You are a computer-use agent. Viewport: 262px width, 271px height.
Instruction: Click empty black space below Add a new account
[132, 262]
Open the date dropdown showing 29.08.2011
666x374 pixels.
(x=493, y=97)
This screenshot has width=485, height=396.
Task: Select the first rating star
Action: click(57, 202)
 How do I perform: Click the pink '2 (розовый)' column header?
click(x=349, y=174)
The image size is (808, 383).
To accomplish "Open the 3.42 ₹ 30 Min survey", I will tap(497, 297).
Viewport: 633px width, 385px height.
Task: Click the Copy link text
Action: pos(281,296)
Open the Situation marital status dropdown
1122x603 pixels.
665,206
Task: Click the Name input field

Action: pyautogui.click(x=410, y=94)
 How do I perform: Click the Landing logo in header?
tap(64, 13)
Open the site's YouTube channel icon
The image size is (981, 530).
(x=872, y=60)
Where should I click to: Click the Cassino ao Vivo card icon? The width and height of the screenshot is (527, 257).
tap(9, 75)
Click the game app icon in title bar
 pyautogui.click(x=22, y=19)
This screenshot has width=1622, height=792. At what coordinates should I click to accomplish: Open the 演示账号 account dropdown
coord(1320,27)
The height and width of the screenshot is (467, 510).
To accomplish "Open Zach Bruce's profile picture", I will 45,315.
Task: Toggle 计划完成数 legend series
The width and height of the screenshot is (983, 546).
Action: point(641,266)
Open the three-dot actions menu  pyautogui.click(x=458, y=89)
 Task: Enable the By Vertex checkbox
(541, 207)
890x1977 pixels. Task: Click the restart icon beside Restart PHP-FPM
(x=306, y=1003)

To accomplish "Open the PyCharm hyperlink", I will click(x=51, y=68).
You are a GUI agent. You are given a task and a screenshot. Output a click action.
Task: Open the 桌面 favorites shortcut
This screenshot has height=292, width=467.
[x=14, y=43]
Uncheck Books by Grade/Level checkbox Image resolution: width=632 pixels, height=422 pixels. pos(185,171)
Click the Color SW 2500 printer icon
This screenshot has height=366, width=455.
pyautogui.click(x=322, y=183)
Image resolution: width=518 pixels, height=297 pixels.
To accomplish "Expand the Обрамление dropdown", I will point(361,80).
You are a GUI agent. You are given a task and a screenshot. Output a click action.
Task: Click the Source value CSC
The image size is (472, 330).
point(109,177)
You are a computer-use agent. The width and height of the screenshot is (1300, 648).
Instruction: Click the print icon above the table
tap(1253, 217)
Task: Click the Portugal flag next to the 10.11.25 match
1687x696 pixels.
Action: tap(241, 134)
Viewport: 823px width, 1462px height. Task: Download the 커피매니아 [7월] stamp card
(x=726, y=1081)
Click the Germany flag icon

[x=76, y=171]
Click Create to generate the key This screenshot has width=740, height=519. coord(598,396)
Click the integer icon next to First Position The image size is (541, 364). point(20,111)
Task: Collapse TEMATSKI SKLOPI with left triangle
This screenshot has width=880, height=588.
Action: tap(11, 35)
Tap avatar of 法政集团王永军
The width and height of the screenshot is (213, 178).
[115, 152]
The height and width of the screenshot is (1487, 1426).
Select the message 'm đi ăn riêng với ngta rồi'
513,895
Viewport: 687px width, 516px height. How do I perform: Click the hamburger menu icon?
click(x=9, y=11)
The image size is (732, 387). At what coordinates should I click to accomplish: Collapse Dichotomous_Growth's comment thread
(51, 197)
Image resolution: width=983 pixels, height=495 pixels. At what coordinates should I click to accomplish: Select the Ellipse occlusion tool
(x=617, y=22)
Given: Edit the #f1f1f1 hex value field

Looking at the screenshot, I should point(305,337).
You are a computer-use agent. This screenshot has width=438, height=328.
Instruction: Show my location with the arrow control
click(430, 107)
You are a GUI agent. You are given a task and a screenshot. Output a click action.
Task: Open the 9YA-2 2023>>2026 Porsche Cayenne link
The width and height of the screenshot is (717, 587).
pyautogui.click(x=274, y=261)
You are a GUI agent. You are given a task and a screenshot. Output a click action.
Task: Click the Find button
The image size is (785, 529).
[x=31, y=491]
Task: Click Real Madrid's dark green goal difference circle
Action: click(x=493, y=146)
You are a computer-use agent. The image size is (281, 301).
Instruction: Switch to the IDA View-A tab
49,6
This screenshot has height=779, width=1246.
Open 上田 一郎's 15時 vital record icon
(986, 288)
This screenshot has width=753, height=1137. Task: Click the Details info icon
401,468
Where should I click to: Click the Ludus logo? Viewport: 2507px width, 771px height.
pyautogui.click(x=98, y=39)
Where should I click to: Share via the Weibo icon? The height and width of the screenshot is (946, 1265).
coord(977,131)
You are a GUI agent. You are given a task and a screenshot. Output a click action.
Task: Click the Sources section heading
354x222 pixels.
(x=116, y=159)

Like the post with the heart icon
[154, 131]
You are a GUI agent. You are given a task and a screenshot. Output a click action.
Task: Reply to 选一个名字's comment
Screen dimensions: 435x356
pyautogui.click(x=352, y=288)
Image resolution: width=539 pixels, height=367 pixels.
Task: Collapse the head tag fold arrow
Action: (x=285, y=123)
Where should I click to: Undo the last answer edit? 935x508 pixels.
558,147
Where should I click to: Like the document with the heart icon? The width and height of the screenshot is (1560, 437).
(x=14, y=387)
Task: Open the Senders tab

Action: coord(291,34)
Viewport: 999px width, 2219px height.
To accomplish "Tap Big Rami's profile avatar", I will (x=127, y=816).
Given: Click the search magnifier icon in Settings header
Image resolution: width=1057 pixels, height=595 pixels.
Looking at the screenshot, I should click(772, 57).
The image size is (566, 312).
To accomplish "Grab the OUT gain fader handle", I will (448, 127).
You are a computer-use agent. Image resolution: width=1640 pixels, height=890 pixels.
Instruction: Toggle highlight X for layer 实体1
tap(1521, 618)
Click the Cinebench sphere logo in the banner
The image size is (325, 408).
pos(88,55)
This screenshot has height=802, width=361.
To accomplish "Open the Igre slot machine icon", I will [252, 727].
****
• Directions for this task:
Search term "avatar": count the lines of the listing in which it appears, and give the number with nothing further.

• Solution below:
2